Watkins W M, Morgan W T
J Immunogenet. 1976 Feb;3(1):15-27.
Haemagglutination inhibition experiments were carried out with anti-P1, anti-Pk and anti-P sera in an attempt to increase understanding of the chemical, genetical and serological relationships within the P system. The test-substances comprised a glycoprotein with human blood group P1 and Pk activity isolated from sheep hydatid cyst fluid, fragments isolated from the partial acid hydrolysis products of the P1Pk active glycoprotein, glycolipids, monosaccharides and di- and oligo-saccharides of known structure. The trisaccharide alphaGal(1 leads to 4)betaGal(1 leads to 4)GlcNAc isolated from the glycoprotein hydrolysis products, and earlier established as the P1 determinant (Cory et al., 1974), was the only low molecular weight compound that gave strong inhibition with human, rabbit and goat anti-P1 sera. A disaccharide alphaGal(1 leads to 4)Gal, also isolated from the glycoprotein hydrolysis products, failed to react with anti-P1 reagents but inhibited human anti-Pk sera as strongly as the trisaccharide. The glycolipid alphaGal(1 leads to 4)betaGal(1 leads to 4)Glc-Cer (Ceramide trihexoside) and other oligosaccharides containing alphaGal(1 leads to 4)Gal at the non-reducing terminal were also strong inhibitors of anti-Pk sera. Oligosaccharides with terminal alpha-galactosyl residues joined in other positional linkages gave definite, although less strong, inhibition. The inhibition results suggest a close structural relationship between the P1 and Pk determinants and indicate that the specificity of anti-Pk sera is less closely delineated than that of anti-P1. Human anti-P sera differed markedly from anti-P1 and anti-Pk and were not inhibited by any of the compounds containing alpha-galactosyl residues. The glycolipid betaGalNAc(1 leads to 3)alphaGal(1 leads to 4)betaGal(1 leads to 4)Glc-Cer (globoside) strongly inhibited the anti-P sera. The inhibition of anti-Pk and anti-P sera by ceramide trihexoside and globoside, respectively, confirms the observations of Naiki & Marcus (1974) and supports their conclusions that Pk is the precursor of P. The genetic relationship of the P1 antigen to P and Pk is not clear but biosynthetic pathways are discussed that might explain the absence of P1, Pk and P antigens in individuals of the p phenotype.

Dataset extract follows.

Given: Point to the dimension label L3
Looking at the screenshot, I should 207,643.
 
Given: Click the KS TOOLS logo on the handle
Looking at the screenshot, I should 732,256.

进行了血凝抑制试验,使用抗P1、抗Pk和抗P血清,旨在增进对P系统内化学、遗传和血清学关系的理解。测试物质包括从羊包虫囊肿液中分离出的具有人血型P1和Pk活性的糖蛋白、从P1Pk活性糖蛋白的部分酸水解产物中分离出的片段、糖脂、单糖以及结构已知的二糖和寡糖。从糖蛋白水解产物中分离出的三糖αGal(1→4)βGal(1→4)GlcNAc,先前已确定为P1决定簇(科里等人,1974年),是唯一能与人、兔和山羊抗P1血清产生强烈抑制作用的低分子量化合物。同样从糖蛋白水解产物中分离出的二糖αGal(1→4)Gal,不与抗P1试剂反应,但对人抗Pk血清的抑制作用与三糖一样强。糖脂αGal(1→4)βGal(1→4)Glc-Cer(神经酰胺三己糖苷)和其他在非还原末端含有αGal(1→4)Gal的寡糖也是抗Pk血清的强抑制剂。具有以其他位置连接方式连接的末端α-半乳糖基残基的寡糖产生了明确的抑制作用,尽管强度较小。抑制结果表明P1和Pk决定簇之间存在密切的结构关系,并表明抗Pk血清的特异性不如抗P1血清那样明确界定。人抗P血清与抗P1和抗Pk血清明显不同,且不受任何含有α-半乳糖基残基的化合物抑制。糖脂βGalNAc(1→3)αGal(1→4)βGal(1→4)Glc-Cer(红细胞糖苷脂)强烈抑制抗P血清。神经酰胺三己糖苷和红细胞糖苷脂分别对抗Pk和抗P血清的抑制作用,证实了内木和马库斯(1974年)的观察结果,并支持了他们关于Pk是P的前体的结论。P1抗原与P和Pk的遗传关系尚不清楚,但讨论了可能解释p表型个体中缺乏P1、Pk和P抗原的生物合成途径。